## Direction
Output the rows in the stretch from the line containing "Open the Trailhead" through the line containing "pyautogui.click(x=314, y=378)" as a two-column CSV with columns named instruction and action. Give one line per row, put each field in double quotes, and replace any line breaks inside a field with spaces.

## Listing
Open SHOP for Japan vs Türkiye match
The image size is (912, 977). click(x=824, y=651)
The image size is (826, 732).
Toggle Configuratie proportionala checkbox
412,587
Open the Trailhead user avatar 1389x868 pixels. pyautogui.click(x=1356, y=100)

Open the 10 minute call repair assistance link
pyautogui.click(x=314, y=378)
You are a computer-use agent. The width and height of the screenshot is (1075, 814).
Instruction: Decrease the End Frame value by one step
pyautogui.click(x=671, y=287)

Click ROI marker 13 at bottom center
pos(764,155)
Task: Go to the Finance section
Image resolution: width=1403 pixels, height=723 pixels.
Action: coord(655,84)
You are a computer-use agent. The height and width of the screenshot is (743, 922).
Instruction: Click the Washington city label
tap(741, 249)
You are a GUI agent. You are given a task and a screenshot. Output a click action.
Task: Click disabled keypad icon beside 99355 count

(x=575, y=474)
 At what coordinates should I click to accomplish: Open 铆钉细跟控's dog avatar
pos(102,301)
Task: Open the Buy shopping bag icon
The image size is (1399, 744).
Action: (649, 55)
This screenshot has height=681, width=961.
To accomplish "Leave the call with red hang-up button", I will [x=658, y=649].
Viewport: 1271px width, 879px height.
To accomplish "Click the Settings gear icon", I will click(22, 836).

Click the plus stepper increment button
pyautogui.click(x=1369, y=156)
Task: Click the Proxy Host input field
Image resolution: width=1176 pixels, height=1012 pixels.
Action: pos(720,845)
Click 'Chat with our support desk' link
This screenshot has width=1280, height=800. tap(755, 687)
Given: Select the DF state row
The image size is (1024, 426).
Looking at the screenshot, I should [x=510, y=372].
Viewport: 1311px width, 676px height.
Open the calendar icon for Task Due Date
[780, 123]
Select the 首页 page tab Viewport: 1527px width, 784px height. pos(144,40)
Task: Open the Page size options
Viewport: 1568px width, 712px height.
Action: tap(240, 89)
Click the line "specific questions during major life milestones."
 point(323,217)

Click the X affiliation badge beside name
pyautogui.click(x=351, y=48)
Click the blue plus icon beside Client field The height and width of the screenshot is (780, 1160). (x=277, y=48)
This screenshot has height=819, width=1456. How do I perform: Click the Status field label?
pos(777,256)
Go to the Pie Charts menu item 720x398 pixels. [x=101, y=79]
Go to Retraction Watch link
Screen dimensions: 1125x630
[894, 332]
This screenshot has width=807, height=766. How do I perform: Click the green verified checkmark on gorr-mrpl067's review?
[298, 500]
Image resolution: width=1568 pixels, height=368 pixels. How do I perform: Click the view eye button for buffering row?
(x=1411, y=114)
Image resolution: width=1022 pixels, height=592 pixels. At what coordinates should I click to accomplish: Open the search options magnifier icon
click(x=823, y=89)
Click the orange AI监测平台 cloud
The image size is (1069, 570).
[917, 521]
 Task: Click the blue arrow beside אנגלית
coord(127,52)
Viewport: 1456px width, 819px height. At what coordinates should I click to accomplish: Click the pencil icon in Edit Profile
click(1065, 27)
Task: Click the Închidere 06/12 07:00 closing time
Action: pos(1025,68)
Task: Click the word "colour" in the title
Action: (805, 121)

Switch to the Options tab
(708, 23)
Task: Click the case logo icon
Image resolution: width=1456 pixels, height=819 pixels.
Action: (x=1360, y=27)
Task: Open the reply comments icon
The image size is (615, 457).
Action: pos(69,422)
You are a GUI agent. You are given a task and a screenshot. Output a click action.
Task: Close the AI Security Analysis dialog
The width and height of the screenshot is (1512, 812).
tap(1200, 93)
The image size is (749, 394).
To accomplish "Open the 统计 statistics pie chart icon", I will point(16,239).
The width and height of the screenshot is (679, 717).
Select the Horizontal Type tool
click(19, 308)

## Written response
instruction,action
"Open the Trailhead user avatar 1389x868 pixels.","pyautogui.click(x=1356, y=100)"
"Open the 10 minute call repair assistance link","pyautogui.click(x=314, y=378)"